Balance Poses

Balance poses offer a challenge in concentration and endurance while building strength and coordination.

power yoga and cardio yoga
Eagle Pose

Eagle Pose

Strengthens through the hips and thighs, and allows a stretch in your calves and ankles. While your arms are in the eagle bind, enjoy a nice stretch in the upper back.

Top thigh wraps over the bottom thigh, squeeze legs towards one another
Wrap opposite arm under top arm, option to bring palms together
Arms squeeze together and elbows lift to shoulder height
Forearms press away from face, shoulder blades draw apart
Bend knees and bring weight into heels, hips sit low & face forward
Press firmly into all corners of bottom foot
Gaze is forward and soft

Modifications: Kickstand your foot out wide if balance is a challenge. Grab opposite shoulders with your hands if your shoulders are tight.

Dancer's Pose

Dancer's Pose

Strengthens the legs, improves balance and core strength, and stretches the shoulders. Dancer's pose also opens the hip flexors if the hand is able to bind onto the foot. This pose improves balance, focus and concentration as well.

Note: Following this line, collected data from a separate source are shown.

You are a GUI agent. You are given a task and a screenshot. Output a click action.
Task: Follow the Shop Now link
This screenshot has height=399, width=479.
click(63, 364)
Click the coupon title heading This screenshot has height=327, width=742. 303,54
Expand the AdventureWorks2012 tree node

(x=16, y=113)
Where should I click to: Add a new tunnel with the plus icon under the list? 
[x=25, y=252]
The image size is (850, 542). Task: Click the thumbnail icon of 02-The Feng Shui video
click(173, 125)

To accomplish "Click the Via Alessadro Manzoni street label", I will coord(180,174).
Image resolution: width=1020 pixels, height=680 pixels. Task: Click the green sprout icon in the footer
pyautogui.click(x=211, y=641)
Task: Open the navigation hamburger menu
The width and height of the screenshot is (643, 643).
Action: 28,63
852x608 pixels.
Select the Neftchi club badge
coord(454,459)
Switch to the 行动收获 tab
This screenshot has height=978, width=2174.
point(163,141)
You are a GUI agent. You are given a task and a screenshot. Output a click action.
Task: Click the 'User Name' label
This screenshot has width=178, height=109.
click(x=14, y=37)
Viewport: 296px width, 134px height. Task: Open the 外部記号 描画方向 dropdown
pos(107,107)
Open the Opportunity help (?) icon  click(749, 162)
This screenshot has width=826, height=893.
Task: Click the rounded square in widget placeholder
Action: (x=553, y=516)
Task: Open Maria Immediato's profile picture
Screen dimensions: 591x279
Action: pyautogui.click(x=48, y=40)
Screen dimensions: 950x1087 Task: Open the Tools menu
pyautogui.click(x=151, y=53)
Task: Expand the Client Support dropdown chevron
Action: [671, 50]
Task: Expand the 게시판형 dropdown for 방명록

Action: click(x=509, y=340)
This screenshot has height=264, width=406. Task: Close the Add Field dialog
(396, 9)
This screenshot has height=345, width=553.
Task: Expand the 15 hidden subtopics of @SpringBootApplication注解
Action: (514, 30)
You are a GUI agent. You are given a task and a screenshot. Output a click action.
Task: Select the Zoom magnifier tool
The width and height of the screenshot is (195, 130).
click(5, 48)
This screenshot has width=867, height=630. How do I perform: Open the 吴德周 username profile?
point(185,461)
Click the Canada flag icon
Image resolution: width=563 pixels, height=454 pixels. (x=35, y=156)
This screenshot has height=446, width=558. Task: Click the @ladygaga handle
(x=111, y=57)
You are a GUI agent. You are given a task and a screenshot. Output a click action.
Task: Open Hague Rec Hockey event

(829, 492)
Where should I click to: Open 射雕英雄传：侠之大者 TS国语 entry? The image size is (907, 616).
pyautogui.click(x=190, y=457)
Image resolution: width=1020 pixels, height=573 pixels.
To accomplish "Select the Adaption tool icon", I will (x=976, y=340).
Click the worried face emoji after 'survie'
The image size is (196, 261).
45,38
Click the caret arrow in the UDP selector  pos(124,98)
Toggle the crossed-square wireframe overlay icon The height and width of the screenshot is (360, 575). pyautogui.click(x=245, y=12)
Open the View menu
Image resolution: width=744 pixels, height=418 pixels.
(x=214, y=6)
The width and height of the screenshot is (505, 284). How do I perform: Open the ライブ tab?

Bring weight into one leg (grounded leg), press firmly into the grounded foot
Bend the opposite knee and send this leg behind you so your heel is close to your glutes
Reach the same side hand back towards your floating foot
Start with your knees together, then hinge at the hips and let your torso move towards the floor while kicking your floating foot into your hand
Reach your opposite arm high to the ceiling or forward
Hips are squared forward, level with each other
Chest expands forward and up
Gaze is slightly forward

Tree Pose

Tree Pose

Tree post improves balance and stability in the legs while strengthening the torso. If your gaze is forward or lifted, find additional challenge to find stability and a sense of balance.

Stand with feet hip width apart
Shift weight into one leg (grounded leg), press firmly into the grounded foot
Lift the opposite knee into your chest
Grab the angle of your lifted knee and bring the bottom of your lifted foot into your inner thigh, calf or kickstand (not into your knee joint!), pressing firly
Palms are pressed together at your heart or reaching above to the ceiling (grow branches)
Option to lift your gaze towards the ceiling or keep it forward

Modification: Try this pose against a wall or chair for extra support & balance.